A critic rose from the busy company and departed, to add lustre to his paper and a nail in the coffin of the only really clever play in town.
"Kismet," observed little Dill, who did the daily cartoon for the Post, "no critic would be a critic if he could be a fifth-rate anybody else—or," he added, looking at Bunn, "even a journalist."
"Is that supposed to be funny?" asked Bunn complacently. "I intend to do art criticism for the Herald."
"What's the objection to my getting a job on it, too?" inquired Quest, setting his empty glass aside and signalling the waiter for a re-order. He expected surprise and congratulation.

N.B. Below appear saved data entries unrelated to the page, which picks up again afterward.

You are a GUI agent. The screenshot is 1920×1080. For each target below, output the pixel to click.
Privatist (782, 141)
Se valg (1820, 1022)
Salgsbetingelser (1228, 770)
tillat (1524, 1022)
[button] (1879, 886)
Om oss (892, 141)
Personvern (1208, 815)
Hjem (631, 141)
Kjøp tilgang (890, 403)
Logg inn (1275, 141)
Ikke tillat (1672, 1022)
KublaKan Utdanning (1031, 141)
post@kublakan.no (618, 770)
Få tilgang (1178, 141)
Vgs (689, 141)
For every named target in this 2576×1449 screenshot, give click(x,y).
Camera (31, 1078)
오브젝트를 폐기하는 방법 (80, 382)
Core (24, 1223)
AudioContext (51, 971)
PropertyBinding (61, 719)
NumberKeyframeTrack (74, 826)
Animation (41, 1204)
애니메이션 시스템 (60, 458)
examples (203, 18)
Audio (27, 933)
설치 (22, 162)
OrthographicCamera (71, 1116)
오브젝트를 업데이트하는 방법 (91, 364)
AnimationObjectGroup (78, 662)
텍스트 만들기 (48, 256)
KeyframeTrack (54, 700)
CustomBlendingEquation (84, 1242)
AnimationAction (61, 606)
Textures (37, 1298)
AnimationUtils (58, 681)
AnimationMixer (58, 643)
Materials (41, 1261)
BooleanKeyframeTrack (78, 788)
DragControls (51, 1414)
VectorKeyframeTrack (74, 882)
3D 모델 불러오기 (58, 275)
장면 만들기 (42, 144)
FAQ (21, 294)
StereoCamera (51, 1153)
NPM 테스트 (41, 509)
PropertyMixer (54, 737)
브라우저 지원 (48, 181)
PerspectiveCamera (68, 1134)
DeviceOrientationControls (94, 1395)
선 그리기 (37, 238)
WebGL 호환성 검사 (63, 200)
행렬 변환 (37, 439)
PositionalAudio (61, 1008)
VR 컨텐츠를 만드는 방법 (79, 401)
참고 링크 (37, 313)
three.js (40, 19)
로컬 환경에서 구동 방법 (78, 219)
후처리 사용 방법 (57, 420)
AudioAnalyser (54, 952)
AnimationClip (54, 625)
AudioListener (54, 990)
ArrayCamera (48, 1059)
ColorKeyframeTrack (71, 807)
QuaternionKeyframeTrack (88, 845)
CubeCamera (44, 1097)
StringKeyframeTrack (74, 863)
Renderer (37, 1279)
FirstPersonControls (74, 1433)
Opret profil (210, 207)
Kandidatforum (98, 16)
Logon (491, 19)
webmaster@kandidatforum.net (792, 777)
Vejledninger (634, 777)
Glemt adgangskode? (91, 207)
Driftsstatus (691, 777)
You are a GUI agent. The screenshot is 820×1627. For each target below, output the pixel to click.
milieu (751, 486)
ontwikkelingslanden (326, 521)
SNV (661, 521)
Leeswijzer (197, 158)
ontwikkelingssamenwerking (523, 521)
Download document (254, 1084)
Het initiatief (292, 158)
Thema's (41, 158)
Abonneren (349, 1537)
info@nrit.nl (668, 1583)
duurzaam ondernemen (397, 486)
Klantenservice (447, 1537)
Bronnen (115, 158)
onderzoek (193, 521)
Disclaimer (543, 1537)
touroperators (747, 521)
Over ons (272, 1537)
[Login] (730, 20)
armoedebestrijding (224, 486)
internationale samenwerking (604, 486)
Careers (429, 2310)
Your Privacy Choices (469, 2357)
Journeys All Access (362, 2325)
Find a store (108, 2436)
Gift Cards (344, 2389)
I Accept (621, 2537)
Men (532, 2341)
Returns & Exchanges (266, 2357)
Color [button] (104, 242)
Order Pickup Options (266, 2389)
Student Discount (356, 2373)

Somebody said, "You take a job!" so impudently that Quest reddened and turned, showing his narrow, defective teeth.
"It's my choice that I haven't taken one," he snarled. "Did you think otherwise?"
"Don't get huffy, Stuyve," said a large, placid, fat novelist, whose financial success with mediocre fiction had made him no warmer favourite among his brothers.
A row of artists glanced up and coldly continued their salad, their Vandyck beards all wagging in unison.
"I want you to understand," said Quest, leaning both elbows offensively on Dill's table, "that the job I ask for I expect to get."
"You might have expected that once," said the cool young man who had spoken before.